*** Opening of PROVIDED MATERIAL ***

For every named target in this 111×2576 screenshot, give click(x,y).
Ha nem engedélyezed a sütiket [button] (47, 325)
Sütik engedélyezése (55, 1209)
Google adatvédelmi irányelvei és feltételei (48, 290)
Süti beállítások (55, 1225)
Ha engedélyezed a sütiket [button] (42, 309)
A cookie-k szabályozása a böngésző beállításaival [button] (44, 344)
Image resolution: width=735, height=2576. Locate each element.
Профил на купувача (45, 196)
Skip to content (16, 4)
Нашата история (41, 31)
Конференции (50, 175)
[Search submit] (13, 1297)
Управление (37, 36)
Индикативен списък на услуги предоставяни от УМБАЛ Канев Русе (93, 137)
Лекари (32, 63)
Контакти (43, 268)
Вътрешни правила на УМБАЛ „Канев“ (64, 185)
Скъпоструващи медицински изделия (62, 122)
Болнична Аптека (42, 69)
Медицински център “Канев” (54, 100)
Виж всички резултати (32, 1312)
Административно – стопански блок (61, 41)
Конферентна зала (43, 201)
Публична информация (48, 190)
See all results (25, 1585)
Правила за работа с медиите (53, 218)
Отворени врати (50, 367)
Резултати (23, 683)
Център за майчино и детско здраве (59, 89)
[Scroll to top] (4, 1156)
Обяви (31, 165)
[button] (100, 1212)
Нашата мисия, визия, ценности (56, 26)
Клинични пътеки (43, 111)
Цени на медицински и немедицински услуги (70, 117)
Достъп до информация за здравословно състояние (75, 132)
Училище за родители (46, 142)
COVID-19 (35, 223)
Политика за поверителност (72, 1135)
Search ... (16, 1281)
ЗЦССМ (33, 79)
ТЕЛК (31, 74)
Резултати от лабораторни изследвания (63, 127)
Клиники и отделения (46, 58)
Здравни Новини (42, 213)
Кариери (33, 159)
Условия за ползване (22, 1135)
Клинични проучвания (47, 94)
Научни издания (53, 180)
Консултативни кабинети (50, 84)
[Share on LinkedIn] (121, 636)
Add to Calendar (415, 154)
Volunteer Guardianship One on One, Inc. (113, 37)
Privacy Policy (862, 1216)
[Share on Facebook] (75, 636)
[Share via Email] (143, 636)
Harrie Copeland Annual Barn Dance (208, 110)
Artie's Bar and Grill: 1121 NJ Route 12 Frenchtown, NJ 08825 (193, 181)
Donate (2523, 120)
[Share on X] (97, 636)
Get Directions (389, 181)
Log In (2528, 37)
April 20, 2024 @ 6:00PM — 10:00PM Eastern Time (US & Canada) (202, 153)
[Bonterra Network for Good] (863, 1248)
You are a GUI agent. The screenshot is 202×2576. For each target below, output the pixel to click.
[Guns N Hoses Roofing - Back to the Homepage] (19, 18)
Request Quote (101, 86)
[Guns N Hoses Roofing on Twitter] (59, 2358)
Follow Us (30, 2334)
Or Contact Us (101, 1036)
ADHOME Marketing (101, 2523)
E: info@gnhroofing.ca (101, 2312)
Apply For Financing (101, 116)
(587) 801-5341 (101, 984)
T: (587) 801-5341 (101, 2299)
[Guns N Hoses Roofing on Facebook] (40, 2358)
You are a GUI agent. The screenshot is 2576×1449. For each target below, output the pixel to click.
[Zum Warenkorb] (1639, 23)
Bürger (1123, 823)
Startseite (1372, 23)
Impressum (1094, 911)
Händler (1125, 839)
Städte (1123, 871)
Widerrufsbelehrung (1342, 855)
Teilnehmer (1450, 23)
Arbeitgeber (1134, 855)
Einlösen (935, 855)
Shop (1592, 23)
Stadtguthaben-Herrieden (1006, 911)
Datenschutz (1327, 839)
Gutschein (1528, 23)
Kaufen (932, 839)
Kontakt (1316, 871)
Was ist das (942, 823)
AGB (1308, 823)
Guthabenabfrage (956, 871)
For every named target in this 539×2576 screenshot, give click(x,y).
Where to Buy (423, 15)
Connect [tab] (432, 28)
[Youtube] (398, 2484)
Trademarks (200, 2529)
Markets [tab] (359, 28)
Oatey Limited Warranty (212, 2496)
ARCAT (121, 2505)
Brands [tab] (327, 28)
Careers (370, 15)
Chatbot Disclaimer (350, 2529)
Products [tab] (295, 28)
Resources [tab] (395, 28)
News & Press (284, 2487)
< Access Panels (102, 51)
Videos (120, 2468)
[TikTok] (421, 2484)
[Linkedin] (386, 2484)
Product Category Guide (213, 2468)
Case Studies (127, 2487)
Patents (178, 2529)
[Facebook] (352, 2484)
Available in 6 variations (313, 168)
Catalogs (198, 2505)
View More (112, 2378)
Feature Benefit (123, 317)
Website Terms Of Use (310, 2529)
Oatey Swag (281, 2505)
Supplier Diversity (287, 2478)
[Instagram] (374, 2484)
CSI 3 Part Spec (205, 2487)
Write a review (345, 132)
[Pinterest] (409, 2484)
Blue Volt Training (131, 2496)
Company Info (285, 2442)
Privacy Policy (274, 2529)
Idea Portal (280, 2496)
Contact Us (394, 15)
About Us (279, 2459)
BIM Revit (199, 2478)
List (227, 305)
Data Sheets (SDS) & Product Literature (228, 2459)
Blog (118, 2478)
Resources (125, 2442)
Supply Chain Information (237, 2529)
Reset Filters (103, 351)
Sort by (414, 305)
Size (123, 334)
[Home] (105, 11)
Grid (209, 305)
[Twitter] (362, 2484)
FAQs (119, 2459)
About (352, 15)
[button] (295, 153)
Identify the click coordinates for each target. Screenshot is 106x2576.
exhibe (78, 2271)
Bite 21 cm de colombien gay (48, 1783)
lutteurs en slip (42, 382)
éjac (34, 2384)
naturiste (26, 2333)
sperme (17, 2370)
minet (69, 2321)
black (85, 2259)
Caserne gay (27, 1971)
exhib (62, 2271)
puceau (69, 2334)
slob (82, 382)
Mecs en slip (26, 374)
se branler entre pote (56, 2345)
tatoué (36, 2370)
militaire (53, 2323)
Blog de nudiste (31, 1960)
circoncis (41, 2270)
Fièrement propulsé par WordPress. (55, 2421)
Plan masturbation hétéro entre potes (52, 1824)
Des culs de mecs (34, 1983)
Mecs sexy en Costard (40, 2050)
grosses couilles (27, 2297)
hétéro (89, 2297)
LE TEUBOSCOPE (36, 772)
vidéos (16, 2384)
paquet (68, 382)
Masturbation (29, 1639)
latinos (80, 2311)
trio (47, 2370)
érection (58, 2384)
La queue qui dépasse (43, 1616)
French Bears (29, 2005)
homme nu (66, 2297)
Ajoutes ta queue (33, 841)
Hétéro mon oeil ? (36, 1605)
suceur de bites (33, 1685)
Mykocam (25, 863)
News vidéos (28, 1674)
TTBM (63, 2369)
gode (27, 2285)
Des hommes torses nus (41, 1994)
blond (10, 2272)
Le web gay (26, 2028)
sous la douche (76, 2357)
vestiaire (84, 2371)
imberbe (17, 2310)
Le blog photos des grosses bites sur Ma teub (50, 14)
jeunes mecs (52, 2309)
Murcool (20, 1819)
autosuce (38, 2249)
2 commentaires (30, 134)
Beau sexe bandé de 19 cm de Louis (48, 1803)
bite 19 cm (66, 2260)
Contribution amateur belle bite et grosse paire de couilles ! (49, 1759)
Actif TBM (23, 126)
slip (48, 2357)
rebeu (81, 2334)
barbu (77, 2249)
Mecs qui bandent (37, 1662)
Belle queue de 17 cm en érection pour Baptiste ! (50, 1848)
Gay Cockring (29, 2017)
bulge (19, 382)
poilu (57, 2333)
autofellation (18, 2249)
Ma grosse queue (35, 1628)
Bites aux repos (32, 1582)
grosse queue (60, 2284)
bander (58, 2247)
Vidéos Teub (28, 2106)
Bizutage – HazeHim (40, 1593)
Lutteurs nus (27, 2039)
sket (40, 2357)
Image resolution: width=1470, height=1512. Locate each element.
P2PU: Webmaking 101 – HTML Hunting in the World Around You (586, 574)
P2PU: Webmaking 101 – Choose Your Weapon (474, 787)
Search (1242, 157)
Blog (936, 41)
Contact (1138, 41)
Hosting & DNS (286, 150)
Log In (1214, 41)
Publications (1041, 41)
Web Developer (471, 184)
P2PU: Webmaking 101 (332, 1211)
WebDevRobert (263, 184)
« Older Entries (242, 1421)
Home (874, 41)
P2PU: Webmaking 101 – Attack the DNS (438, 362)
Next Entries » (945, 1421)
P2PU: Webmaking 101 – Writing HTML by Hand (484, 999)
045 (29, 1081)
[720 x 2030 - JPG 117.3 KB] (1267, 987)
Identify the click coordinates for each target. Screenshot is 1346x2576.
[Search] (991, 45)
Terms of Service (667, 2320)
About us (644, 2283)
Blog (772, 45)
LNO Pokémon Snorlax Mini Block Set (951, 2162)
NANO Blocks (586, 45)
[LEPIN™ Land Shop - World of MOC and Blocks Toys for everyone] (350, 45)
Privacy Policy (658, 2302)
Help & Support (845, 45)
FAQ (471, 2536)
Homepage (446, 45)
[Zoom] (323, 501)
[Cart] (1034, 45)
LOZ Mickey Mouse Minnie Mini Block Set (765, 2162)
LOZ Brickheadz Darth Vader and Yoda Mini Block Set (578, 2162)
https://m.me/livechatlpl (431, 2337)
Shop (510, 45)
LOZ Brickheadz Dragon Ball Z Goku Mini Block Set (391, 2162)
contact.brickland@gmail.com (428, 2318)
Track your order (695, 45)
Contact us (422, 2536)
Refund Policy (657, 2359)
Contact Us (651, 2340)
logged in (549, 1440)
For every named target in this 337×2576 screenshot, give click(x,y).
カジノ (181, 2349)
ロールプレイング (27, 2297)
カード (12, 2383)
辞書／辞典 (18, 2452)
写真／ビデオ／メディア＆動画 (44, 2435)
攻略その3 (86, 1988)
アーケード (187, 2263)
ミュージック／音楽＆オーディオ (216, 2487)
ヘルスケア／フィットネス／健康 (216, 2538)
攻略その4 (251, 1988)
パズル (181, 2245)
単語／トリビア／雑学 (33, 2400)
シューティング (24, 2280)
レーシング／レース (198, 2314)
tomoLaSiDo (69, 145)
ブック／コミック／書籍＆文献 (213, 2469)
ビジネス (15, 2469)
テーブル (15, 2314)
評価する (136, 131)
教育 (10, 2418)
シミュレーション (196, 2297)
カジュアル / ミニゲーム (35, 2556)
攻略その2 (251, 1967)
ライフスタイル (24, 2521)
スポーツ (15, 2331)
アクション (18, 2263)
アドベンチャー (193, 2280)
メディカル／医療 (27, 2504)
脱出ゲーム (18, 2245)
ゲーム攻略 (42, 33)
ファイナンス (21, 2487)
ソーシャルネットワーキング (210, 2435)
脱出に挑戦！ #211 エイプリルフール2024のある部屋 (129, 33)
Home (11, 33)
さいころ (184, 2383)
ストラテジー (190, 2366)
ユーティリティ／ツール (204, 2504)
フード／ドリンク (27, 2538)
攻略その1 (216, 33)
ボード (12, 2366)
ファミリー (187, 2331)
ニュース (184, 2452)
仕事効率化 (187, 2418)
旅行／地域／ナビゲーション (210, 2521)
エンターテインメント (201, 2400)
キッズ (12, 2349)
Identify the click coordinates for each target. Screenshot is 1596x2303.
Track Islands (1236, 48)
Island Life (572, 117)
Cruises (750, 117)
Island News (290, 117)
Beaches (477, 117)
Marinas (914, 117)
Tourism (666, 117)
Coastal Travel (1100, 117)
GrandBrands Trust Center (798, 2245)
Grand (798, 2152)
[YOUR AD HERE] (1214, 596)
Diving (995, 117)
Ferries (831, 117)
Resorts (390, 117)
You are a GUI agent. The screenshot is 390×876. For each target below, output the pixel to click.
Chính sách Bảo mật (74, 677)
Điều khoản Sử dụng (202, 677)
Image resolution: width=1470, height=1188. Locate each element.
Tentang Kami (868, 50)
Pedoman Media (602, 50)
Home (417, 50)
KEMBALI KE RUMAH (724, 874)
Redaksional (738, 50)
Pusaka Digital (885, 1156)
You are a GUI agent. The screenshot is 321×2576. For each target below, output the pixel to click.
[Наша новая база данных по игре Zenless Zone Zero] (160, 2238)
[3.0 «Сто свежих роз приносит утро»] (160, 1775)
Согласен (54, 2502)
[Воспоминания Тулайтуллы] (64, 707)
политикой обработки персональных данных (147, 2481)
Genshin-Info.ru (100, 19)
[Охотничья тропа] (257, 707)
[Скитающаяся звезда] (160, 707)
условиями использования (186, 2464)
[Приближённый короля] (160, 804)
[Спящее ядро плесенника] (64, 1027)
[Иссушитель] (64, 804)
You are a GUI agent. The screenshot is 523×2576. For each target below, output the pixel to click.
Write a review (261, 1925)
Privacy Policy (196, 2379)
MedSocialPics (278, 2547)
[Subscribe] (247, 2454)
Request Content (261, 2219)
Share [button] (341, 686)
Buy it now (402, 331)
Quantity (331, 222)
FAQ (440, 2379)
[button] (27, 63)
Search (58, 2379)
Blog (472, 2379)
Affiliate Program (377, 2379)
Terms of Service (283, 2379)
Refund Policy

*** Close of PROVIDED MATERIAL ***

WHAT YOU WILL DO: Locate the word "button" in the records above, and return each line that has it.

SOLUTION TO THIS PROBLEM:
Ha nem engedélyezed a sütiket [button] (47, 325)
Ha engedélyezed a sütiket [button] (42, 309)
A cookie-k szabályozása a böngésző beállításaival [button] (44, 344)
[button] (100, 1212)
[button] (295, 153)
Share [button] (341, 686)
[button] (27, 63)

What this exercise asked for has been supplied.